§ The problem:
Please restate every record below word for word.

Dataset records
★ ★ ★

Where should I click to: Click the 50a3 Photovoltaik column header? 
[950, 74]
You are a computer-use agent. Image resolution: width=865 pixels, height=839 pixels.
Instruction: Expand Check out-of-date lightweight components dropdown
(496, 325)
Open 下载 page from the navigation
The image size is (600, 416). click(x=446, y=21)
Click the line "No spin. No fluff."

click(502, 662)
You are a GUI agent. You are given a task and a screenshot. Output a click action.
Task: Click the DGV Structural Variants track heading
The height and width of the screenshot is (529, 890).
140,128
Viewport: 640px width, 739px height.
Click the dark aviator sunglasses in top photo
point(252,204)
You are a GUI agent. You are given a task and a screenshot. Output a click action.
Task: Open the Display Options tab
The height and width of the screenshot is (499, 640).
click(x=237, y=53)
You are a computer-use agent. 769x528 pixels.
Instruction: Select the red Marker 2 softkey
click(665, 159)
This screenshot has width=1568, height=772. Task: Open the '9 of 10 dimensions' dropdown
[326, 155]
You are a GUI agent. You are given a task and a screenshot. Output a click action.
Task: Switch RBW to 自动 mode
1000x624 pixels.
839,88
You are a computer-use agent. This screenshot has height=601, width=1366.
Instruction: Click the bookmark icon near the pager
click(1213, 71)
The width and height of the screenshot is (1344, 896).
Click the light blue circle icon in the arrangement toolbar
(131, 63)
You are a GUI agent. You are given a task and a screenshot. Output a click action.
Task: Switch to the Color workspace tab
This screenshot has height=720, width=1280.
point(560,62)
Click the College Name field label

★ ★ ★

§ Response:
Where should I click to: Click the 50a3 Photovoltaik column header? 
[950, 74]
You are a computer-use agent. Image resolution: width=865 pixels, height=839 pixels.
Instruction: Expand Check out-of-date lightweight components dropdown
(496, 325)
Open 下载 page from the navigation
The image size is (600, 416). click(x=446, y=21)
Click the line "No spin. No fluff."

click(502, 662)
You are a GUI agent. You are given a task and a screenshot. Output a click action.
Task: Click the DGV Structural Variants track heading
The height and width of the screenshot is (529, 890).
140,128
Viewport: 640px width, 739px height.
Click the dark aviator sunglasses in top photo
point(252,204)
You are a GUI agent. You are given a task and a screenshot. Output a click action.
Task: Open the Display Options tab
The height and width of the screenshot is (499, 640).
click(x=237, y=53)
You are a computer-use agent. 769x528 pixels.
Instruction: Select the red Marker 2 softkey
click(665, 159)
This screenshot has width=1568, height=772. Task: Open the '9 of 10 dimensions' dropdown
[326, 155]
You are a GUI agent. You are given a task and a screenshot. Output a click action.
Task: Switch RBW to 自动 mode
1000x624 pixels.
839,88
You are a computer-use agent. This screenshot has height=601, width=1366.
Instruction: Click the bookmark icon near the pager
click(1213, 71)
The width and height of the screenshot is (1344, 896).
Click the light blue circle icon in the arrangement toolbar
(131, 63)
You are a GUI agent. You are given a task and a screenshot. Output a click action.
Task: Switch to the Color workspace tab
This screenshot has height=720, width=1280.
point(560,62)
Click the College Name field label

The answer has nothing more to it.